Caspase activation was monitored by CaspACE FITC-VAD-FMK in situ marker (Promega, Madison, WI). Briefly, 100,000 TC-1 cells were seeded on multichamber slides (Dako Corp., Carpinteria, CA) and 24 hours later, peptides were added to a final concentration of 100 μmol/L and incubated for 30 minutes at 37°C, 5% CO2. Subsequently, the fluorescent In situ caspase marker was added to 10 μmol/L, and incubation was extended for 20 minutes. Cells were fixed in 10% buffered formalin for 30 minutes at room temperature; slides were rinse extensively, mounted with 10% glycerol, and observed under a fluorescence microscope (Olympus). For monitoring caspase 3 activation, samples were first fixed with 4% paraformaldehyde in PBS at 4°C for 12 hours and subsequently mounted on coated gelatin glass slides (Dako). After permeabilization with 0.2% Triton X-100 in PBS and blocking with 0.2% BSA, a rabbit polyclonal antibody anticaspase 3 (R&D Systems Inc., Minneapolis, MN) was added and further incubated overnight at 4°C. Finally, samples were incubated with a FITC-conjugated antirabbit IgG during 1 hour at room temperature, and fluorescence was observed under a Nikon microscope with attached laser confocal scanning system MRC 600 (Bio-Rad, Watford, Herts, United Kingdom). Ten to twelve fields were imaged from each sample. Four to fifteen serial optical z-sections (0.2–0.5 μm thick) were collected from each observed field.
In vivo Administration of P15-Tat.
C57BL/6 mice were challenged with 500,000 TC-1 cells on the right flank. After 7 days, tumor-bearing animals received intratumor daily injections for 5 consecutive days with 200 μL of 0.24 mmol/L P15-Tat or F20.2-Tat in PBS (200 μg/dose), or received only the vehicle PBS as a control. Ten mice were used in each group and were sacrificed by cervical dislocation at the end of the trial. Animals were maintained in pathogen-free conditions, and procedures were done in accordance with recommendations for the proper use and care of laboratory animals. Tumors were measured with a caliper, and the respective volumes were calculated with the following formula: volume = width2 (mm2) × length (mm)/2.
RESULTS AND DISCUSSION
In the present study, a peptide-based approach was used to interfere with CK2 phosphorylation by blocking substrate interaction. Tumor cell lines and a relevant tumor model were used to further investigate the potential antineoplastic effect of such a peptide inhibitor both in vitro and in vivo. To identify peptides that targeted the CK2 phosphorylation site, we screened a 9-mer random cyclic peptide phage library, using a synthetic peptide spanning from Leu-28 to the Iso-38 of the HPV-16 E7 oncoprotein. This region contains multiple acidic residues downstream of the phosphorylatable aminoacids, Ser-31/Ser-32, which represent an excellent substrate for phosphorylation by CK2 (9) . After consecutive rounds of selection, 11 different phage clones were identified, on the basis of the sequence analysis of the respective nanopeptides (Fig. 1A)⇓ .

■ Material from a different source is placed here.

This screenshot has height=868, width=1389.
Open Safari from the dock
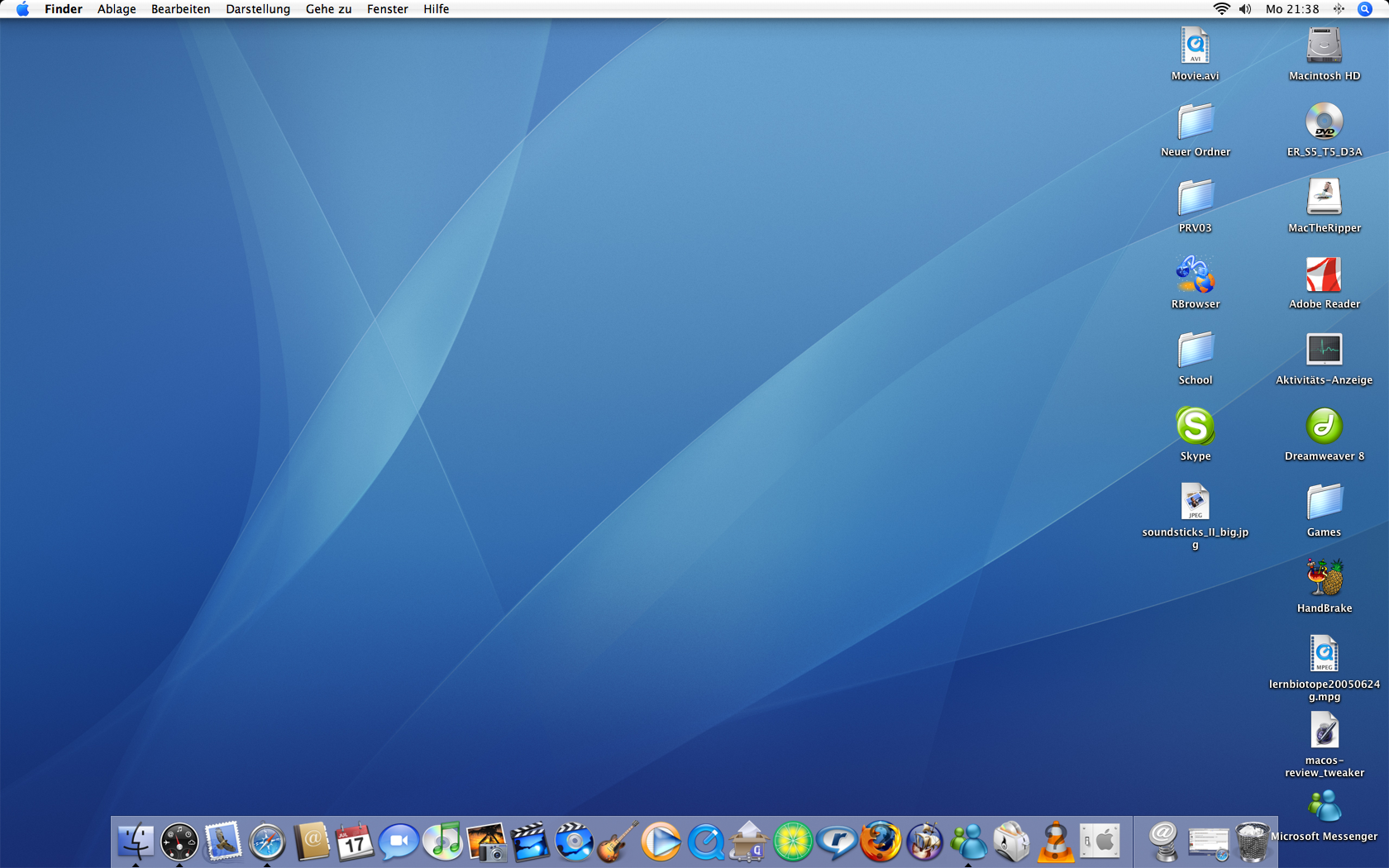pos(267,842)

The inhibitory effect of the selected phages on the phosphorylation of recombinant E7-GST fusion protein by CK2 was next examined. Phages 1 and 15 exhibited the strongest inhibition of E7 phosphorylation when compared with that observed for the PC89 phage used as a negative control (Fig. 1A)⇓ . The antineoplastic properties of the cyclic peptide corresponding to phage 15 were next examined, and initial experiments showed that P15 largely abrogate the phosphorylation of E7-GST when preincubated with the substrate (Fig. 1B)⇓ .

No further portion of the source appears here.